**EXERCISE PROMPT**.
Pick out every line below that contains the string "Open" with matching case, and copy each of those lines.

╭─ DATASET ENTRIES

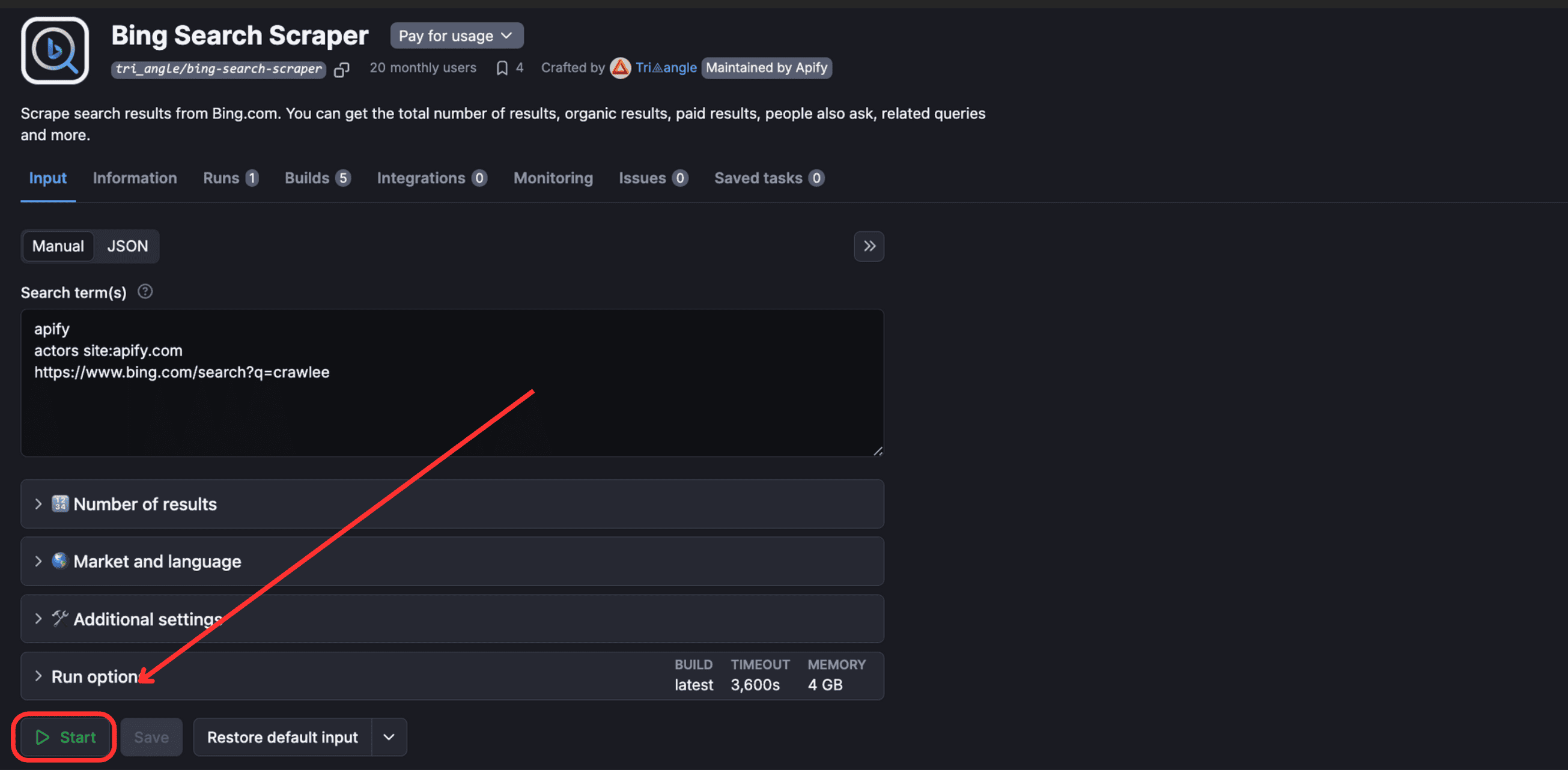Viewport: 1568px width, 770px height.
Task: Click the Search term(s) help question mark
Action: pyautogui.click(x=145, y=291)
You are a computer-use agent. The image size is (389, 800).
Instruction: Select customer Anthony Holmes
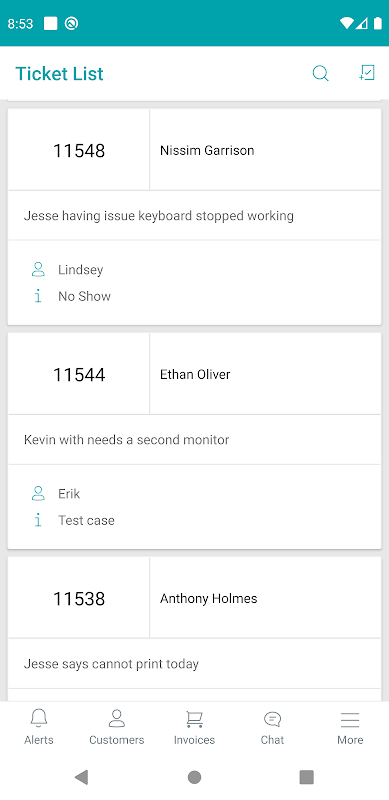pyautogui.click(x=209, y=598)
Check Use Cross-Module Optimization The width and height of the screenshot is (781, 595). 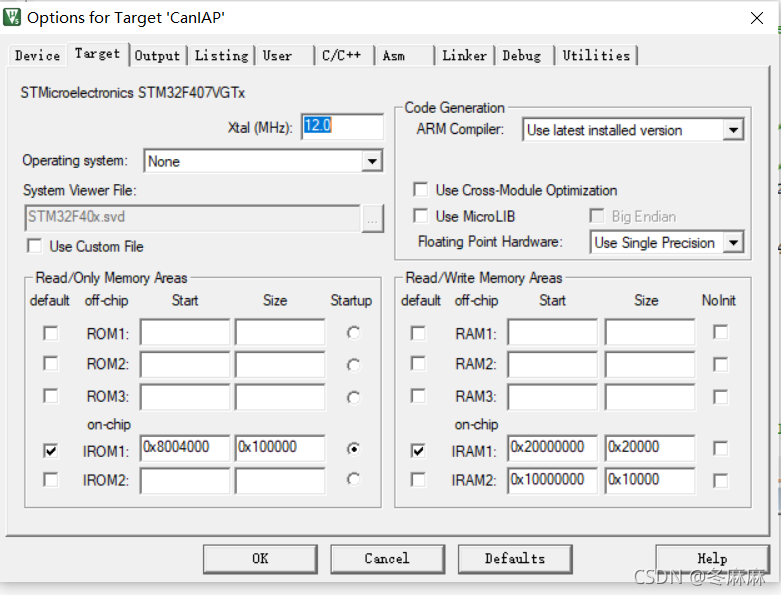[420, 190]
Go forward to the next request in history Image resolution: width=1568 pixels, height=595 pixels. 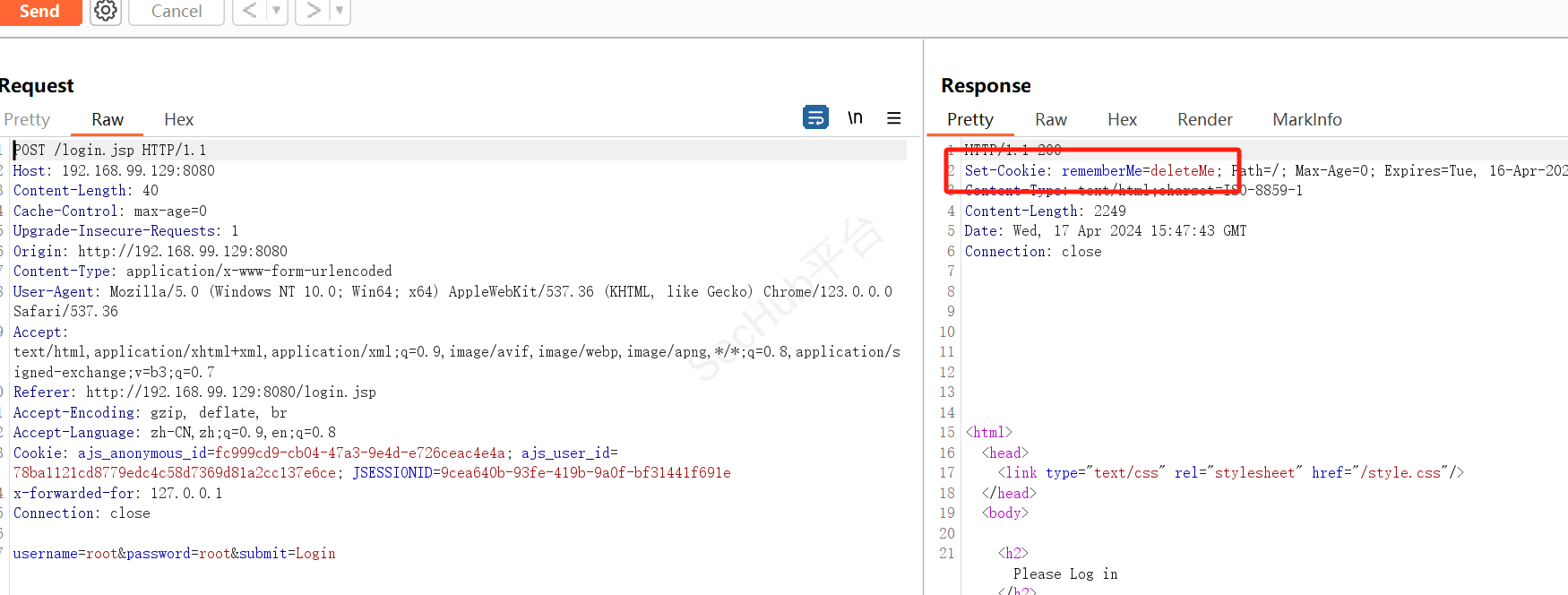pyautogui.click(x=313, y=12)

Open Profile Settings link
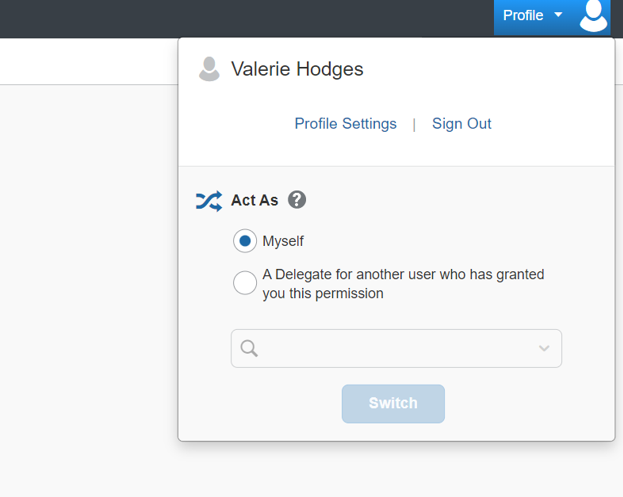click(x=345, y=124)
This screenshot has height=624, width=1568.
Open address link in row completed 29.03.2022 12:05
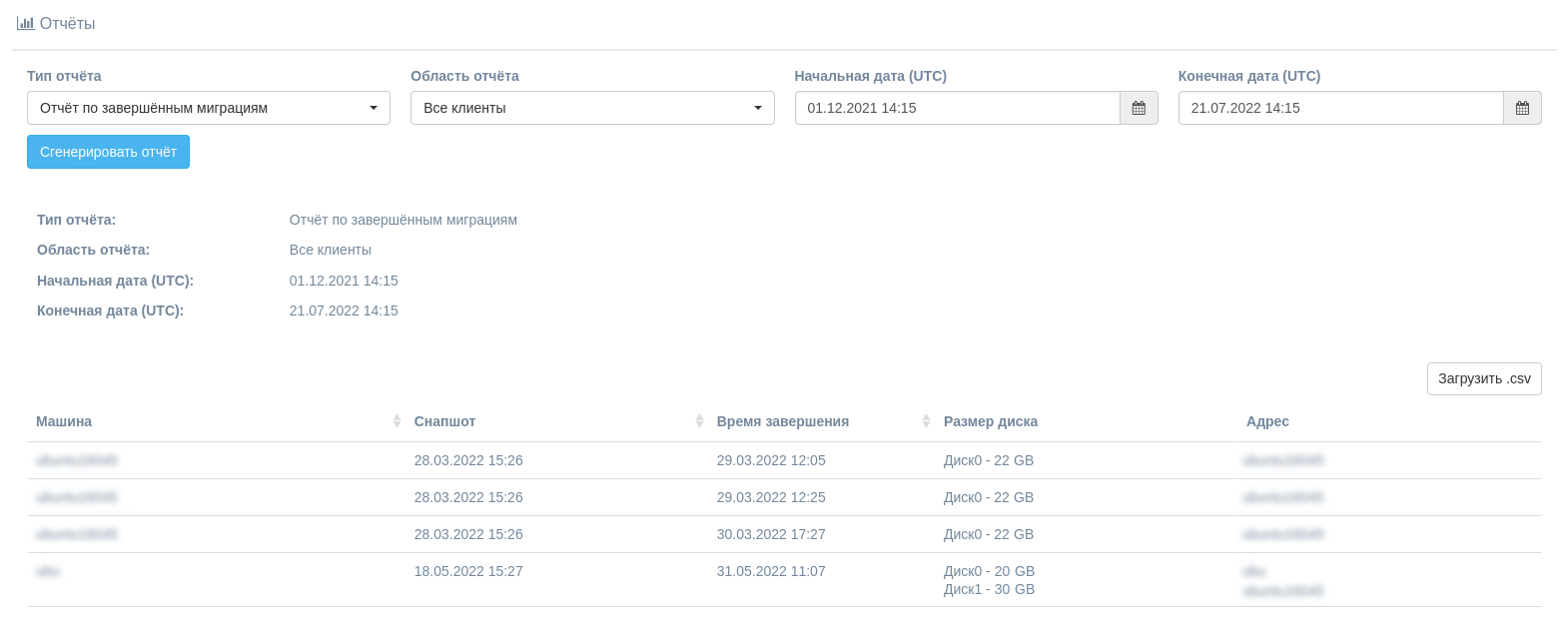(1282, 460)
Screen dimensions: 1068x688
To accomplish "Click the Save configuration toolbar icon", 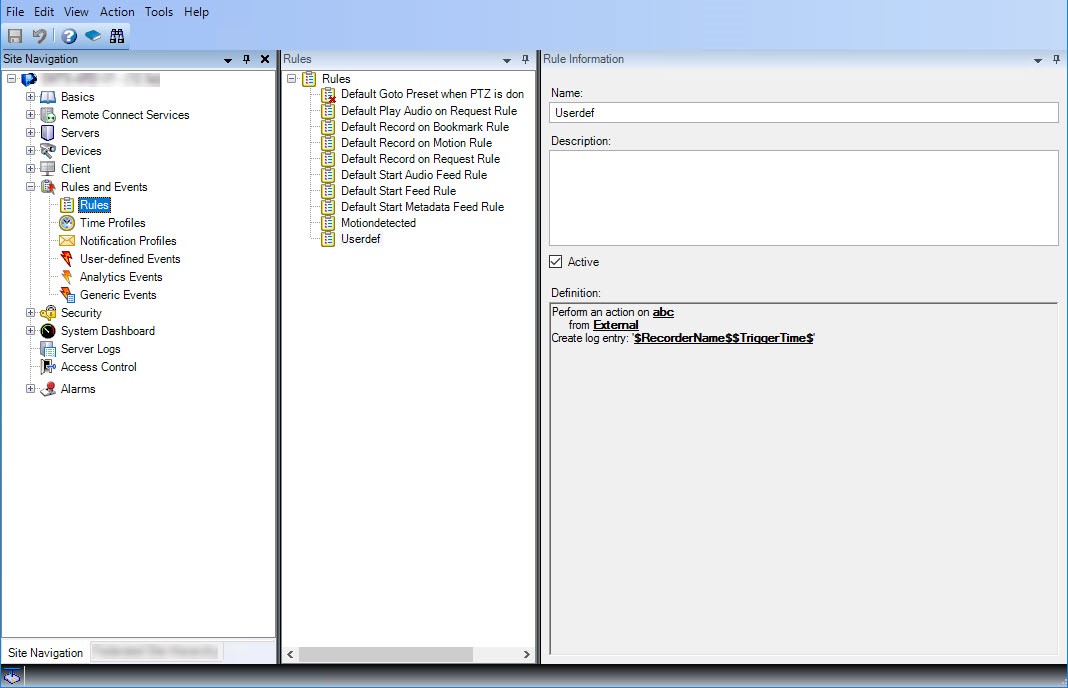I will tap(14, 35).
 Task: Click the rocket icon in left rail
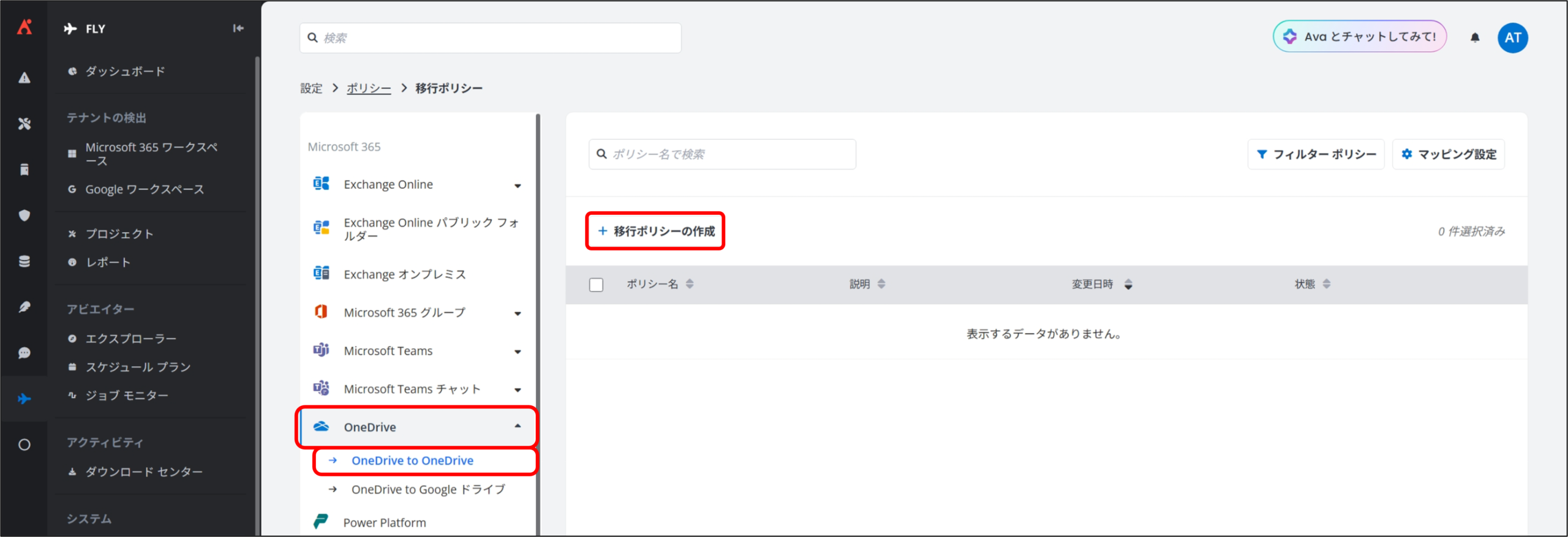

╰─

**THE RESPONSE**.
Open Profile Settings link
Open address link in row completed 29.03.2022 12:05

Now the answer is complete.